Re: optimize lookups in snapshot [sub]xip arrays

From: Nathan Bossart <nathandbossart(at)gmail(dot)com>
To: Andres Freund <andres(at)anarazel(dot)de>
Cc: John Naylor <jcnaylor(at)gmail(dot)com>, pgsql-hackers(at)postgresql(dot)org
Subject: Re: optimize lookups in snapshot [sub]xip arrays
Date: 2022-07-17 03:59:57
Message-ID: 20220717035957.GA3631071@nathanxps13
Views: Raw Message | Whole Thread | Download mbox | Resend email
Thread:
Lists: pgsql-hackers

Hi Andres,

Thanks for taking a look.

On Fri, Jul 15, 2022 at 01:08:57PM -0700, Andres Freund wrote:
> Hm. Are there any contexts where we'd not want the potential for failing due
> to OOM?

I'm not sure about this one.

> I wonder if we additionally / alternatively could use a faster method of
> searching the array linearly, e.g. using SIMD.

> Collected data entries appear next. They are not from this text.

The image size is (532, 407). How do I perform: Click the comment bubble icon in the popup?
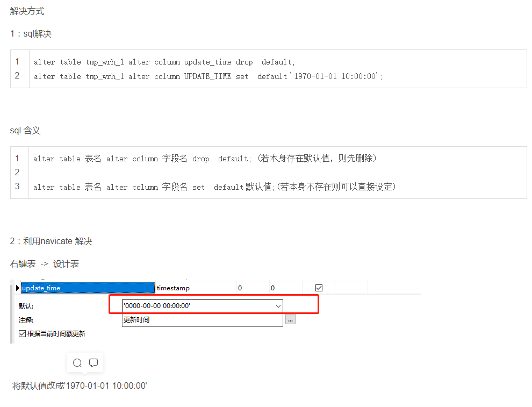[94, 363]
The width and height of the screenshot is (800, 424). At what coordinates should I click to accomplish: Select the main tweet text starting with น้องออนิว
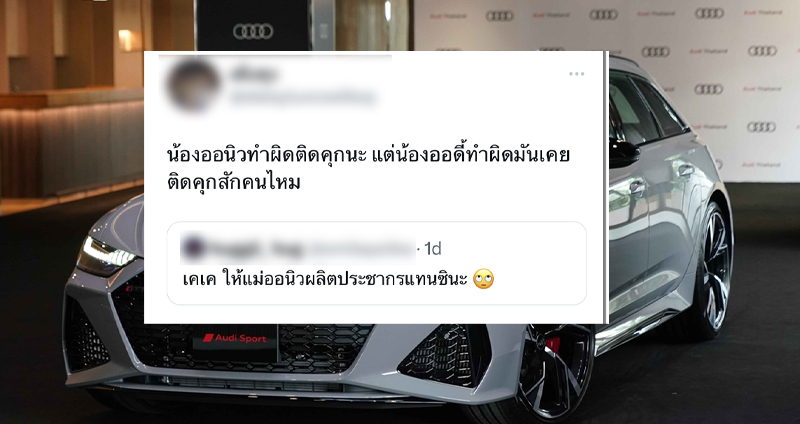[368, 168]
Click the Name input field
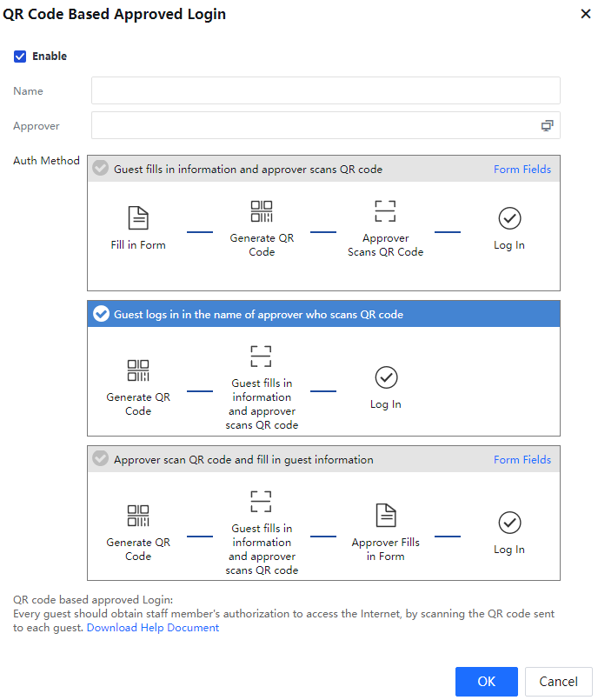The height and width of the screenshot is (700, 598). (325, 90)
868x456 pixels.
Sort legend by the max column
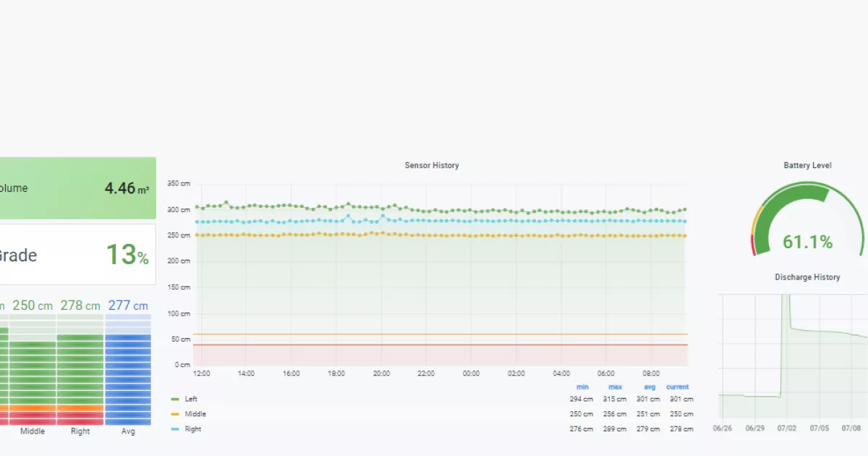[615, 387]
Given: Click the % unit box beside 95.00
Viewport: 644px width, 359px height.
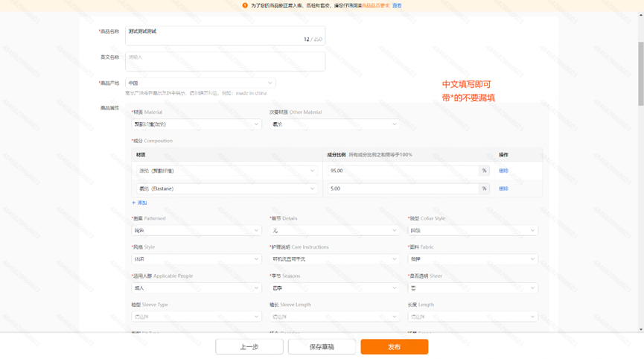Looking at the screenshot, I should (484, 171).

I looked into using SIMD. The patch is attached, but it is only intended
for benchmarking purposes and isn't anywhere close to being worth serious
review. There may be a simpler/better way to implement the linear search,
but this seemed to work well. Overall, SIMD provided a decent improvement.
I had to increase the number of writers quite a bit in order to demonstrate
where the hash tables began winning. Here are the numbers:

writers head simd hash
256 663 632 694
512 530 618 637
768 489 544 573
1024 364 508 562
2048 185 306 485
4096 146 197 441

While it is unsurprising that the hash tables perform the best, there are a
couple of advantages to SIMD that might make that approach worth
considering. For one, there's really no overhead (i.e., you don't need to
sort the array or build a hash table), so we can avoid picking an arbitrary
threshold and just have one code path. Also, a SIMD implementation for a
linear search through an array of integers could likely be easily reused
elsewhere.

> Another thing that might be worth looking into is to sort the xip/subxip
> arrays into a binary-search optimized layout. That'd make the binary search
> faster, wouldn't require additional memory (a boolean indicating whether
> sorted somewhere, I guess), and would easily persist across copies of the
> snapshot.

I spent some time looking into this, but I haven't attempted to implement
it. IIUC the most difficult part of this is sorting the array in place to
the special layout.

>> These hash tables are regarded as ephemeral; they only live in
>> process-local memory and are never rewritten, copied, or
>> serialized.
>
> What does rewriting refer to here?

I mean that a hash table created for one snapshot will not be cleared and
reused for another.

> Not convinced that's the right idea in case of copying. I think we often end
> up copying snapshots frequently, and building & allocating the hashed xids
> separately every time seems not great.

Right. My concern with reusing the hash tables is that we'd need to
allocate much more space that would go largely unused in many cases.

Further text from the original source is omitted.